ZnO Oxygen Vacancies Formation and Filling Followed by in Situ Photoluminescence and in Situ EPR

Oxygen vacancies of zinc oxide were followed by photoluminescence (PL) and electron paramagnetic resonance (EPR) spectroscopies. The green PL emission was associated with oxygen vacancies: its intensity is enhanced upon static thermal treatment under inert or under vacuum, whereas it decreases upon oxygen treatment. A unique EPR signal at g = 1.96 was measured at room temperature after thermal in situ treatment under flow of inert or oxygenated atmospheres, its double integration follows the same trends than the green PL emission and its evolution was shown to probe the oxygen vacancy concentrations.
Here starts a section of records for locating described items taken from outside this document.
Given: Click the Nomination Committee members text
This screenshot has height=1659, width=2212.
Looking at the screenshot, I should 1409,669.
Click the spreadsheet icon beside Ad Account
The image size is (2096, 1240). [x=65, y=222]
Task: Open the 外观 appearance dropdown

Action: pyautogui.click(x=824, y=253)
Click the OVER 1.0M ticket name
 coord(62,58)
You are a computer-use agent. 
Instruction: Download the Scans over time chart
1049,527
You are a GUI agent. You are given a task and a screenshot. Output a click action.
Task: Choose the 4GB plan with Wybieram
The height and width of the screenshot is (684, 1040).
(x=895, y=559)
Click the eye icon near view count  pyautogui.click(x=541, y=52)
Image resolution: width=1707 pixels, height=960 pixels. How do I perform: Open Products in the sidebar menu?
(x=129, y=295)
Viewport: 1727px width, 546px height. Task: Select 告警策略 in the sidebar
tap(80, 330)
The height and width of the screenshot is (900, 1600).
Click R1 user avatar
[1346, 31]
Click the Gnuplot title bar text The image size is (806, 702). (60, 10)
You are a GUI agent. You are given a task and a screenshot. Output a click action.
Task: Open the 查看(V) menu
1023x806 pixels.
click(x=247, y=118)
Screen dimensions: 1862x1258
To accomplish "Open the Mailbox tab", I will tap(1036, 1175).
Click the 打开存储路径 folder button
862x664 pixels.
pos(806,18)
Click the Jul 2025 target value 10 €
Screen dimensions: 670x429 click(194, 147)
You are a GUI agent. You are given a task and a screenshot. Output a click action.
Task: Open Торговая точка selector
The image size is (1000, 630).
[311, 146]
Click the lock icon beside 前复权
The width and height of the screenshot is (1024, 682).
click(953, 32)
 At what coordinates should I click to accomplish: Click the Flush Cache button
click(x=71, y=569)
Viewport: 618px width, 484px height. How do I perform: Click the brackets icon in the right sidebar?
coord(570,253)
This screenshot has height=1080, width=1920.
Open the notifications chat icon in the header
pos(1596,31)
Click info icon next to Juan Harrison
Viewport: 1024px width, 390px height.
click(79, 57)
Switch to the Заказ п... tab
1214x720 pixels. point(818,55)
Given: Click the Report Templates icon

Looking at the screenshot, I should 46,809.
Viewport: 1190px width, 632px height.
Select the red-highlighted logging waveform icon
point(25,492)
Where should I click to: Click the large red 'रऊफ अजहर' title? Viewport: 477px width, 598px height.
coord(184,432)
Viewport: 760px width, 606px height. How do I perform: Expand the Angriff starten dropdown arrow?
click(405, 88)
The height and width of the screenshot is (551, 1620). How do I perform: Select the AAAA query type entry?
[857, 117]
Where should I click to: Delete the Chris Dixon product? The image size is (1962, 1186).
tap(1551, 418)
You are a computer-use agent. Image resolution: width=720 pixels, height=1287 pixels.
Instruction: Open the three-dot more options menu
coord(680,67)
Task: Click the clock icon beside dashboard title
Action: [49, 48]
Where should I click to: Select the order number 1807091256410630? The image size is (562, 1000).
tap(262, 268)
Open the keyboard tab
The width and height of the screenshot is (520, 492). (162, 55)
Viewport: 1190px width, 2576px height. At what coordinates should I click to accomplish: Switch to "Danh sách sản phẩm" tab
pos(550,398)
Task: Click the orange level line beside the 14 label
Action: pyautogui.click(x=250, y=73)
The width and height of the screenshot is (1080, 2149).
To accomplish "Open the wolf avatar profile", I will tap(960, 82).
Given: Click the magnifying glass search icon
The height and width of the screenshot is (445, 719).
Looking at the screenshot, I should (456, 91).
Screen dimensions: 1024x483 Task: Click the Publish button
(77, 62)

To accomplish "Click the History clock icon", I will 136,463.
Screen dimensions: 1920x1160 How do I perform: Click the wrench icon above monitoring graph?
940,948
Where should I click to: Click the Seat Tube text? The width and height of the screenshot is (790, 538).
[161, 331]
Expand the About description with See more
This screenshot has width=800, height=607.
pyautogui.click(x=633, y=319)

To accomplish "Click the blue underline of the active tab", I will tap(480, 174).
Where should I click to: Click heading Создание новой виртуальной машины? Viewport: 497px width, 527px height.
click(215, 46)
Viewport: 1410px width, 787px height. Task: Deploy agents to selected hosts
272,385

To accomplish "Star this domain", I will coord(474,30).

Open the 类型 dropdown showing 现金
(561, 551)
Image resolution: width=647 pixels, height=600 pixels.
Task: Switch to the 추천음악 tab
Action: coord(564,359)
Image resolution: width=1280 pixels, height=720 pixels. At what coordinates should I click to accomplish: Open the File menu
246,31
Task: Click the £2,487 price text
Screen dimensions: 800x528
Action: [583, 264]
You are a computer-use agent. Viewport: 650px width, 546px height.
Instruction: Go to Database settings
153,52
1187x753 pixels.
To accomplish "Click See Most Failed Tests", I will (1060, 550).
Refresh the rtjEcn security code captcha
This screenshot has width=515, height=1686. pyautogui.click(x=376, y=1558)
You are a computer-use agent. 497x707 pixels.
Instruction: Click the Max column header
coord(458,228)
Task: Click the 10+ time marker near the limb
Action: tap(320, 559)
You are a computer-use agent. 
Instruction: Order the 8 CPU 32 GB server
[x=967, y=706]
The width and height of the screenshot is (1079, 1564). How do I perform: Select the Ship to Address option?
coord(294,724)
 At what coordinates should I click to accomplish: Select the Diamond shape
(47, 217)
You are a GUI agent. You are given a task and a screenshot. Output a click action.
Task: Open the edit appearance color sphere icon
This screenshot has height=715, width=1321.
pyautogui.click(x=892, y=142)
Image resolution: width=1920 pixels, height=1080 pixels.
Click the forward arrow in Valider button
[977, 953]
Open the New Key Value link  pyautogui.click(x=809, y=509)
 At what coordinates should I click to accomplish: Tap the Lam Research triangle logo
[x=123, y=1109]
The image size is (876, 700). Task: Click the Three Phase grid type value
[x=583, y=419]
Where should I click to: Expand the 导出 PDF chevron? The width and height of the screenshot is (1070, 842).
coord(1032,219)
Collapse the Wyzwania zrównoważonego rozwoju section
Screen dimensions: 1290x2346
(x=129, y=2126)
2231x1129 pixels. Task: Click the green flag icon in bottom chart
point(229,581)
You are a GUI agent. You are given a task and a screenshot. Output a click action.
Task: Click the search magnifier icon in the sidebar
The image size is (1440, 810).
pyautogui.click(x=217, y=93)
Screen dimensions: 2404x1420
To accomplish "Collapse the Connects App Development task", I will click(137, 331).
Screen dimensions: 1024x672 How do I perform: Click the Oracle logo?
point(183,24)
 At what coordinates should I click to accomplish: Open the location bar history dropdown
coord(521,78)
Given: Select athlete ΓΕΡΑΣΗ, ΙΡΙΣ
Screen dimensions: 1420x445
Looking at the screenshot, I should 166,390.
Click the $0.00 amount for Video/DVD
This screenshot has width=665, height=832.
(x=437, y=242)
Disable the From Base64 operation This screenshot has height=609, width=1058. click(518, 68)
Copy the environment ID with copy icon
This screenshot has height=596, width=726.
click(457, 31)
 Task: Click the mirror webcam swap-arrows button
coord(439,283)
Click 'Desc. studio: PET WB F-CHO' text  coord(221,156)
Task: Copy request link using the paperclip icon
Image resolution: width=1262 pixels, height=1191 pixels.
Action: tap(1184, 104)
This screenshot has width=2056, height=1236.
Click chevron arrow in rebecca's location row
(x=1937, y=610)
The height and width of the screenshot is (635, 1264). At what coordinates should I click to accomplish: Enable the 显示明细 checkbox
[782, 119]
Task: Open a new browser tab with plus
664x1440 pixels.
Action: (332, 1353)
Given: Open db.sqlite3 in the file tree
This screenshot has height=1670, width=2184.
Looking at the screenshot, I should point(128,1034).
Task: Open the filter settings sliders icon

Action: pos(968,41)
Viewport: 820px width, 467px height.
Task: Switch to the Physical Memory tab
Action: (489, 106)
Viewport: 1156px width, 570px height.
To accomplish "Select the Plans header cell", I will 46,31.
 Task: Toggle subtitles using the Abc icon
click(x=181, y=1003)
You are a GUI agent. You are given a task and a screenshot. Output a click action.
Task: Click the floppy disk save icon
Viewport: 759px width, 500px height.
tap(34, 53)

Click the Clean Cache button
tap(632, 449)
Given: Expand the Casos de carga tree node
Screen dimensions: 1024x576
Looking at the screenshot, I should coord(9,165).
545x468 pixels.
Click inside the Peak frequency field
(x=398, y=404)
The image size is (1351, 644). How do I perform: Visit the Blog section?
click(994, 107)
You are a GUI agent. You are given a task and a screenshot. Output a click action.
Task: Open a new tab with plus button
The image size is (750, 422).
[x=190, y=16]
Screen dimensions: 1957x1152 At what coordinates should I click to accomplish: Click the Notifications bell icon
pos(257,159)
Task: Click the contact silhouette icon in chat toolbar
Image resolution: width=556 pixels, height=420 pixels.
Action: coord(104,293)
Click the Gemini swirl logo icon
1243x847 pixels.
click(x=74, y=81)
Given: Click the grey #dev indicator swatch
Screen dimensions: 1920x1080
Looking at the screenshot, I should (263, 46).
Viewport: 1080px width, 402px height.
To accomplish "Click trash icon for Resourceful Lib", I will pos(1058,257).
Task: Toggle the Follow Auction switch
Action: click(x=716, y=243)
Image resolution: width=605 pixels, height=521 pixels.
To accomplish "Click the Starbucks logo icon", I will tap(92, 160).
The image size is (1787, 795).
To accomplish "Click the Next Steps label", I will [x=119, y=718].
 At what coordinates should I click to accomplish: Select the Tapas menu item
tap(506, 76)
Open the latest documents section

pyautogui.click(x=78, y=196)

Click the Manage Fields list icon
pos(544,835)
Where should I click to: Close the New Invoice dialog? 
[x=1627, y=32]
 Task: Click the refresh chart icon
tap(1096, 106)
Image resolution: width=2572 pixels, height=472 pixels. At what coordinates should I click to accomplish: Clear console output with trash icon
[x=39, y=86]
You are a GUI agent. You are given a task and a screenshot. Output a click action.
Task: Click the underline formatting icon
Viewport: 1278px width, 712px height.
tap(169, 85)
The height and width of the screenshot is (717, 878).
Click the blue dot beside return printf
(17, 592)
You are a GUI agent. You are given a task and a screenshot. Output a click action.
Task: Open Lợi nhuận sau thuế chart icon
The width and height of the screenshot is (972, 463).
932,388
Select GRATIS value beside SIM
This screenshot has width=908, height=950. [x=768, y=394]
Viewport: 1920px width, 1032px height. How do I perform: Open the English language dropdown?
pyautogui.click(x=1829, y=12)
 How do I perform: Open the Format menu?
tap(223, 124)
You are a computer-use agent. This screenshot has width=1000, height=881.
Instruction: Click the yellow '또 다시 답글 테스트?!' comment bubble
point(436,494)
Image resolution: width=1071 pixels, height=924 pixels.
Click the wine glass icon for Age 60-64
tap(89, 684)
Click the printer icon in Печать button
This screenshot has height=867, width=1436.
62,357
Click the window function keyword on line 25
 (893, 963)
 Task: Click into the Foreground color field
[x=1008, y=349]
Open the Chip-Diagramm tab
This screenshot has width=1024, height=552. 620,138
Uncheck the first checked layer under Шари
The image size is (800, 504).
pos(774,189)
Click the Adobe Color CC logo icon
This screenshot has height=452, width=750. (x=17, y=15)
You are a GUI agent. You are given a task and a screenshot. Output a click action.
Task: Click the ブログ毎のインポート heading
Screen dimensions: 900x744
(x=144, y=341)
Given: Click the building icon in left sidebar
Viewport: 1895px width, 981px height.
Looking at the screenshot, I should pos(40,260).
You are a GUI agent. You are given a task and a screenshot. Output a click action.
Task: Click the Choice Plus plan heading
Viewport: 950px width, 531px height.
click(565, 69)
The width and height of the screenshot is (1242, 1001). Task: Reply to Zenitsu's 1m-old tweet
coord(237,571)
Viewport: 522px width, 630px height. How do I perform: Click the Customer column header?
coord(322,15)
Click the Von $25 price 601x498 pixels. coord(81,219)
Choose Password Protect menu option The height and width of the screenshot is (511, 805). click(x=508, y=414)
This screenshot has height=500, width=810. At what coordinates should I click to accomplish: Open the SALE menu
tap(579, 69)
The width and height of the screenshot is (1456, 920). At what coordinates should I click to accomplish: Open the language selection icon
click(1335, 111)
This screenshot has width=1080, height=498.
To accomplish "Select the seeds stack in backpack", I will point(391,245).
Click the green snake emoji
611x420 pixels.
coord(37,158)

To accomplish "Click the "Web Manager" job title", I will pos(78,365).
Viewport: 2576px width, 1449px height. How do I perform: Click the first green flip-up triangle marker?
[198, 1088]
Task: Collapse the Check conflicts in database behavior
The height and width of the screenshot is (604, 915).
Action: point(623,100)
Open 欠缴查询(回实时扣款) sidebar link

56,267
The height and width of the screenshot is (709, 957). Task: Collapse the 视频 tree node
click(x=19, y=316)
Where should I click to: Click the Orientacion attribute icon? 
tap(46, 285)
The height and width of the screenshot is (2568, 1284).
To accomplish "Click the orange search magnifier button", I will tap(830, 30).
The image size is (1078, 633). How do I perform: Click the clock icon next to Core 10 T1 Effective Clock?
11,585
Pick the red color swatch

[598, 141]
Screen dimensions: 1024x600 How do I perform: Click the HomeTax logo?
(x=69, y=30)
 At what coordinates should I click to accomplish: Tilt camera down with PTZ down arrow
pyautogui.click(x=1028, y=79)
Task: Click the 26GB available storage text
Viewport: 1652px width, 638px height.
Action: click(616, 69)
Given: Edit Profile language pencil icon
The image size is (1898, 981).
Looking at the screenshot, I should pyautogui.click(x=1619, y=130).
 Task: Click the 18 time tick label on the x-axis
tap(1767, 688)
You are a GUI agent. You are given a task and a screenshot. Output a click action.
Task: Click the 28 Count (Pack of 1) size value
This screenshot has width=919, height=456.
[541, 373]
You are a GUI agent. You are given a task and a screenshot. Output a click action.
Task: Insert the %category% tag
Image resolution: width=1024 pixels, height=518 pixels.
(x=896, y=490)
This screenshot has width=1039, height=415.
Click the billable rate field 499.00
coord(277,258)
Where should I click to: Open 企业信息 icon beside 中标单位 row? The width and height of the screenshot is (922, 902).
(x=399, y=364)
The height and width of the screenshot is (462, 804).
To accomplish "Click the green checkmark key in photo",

The relative concentration of the related paramagnetic species would be increased/decreased upon trapping/release of the electron associated to the formation/filling of oxygen vacancy. The influence of Ti impurities on the PL and RPE signals was investigated. Finally, it is concluded that the EPR signal is related to oxygen vacancies and its position shift could be explained by the involvement of some mixing orbitals. Thanks to static (PL and EPR) and dynamic (EPR) in situ characterizations, the conditions of formation or filling of oxygen vacancies are discussed depending of the atmosphere and temperature of the pretreatment of kadox and ex-carbonate zinc oxide. High temperature treatments, inert atmospheres, and vacuum lead to the formation of new oxygen vacancies. This process is reversible upon oxygenated atmospheres. The efficiency of such filling up depends on the temperature and starts to prevail on the oxygen vacancy formation below 500 K. It is also shown that few native oxygen vacancies can also be filled up.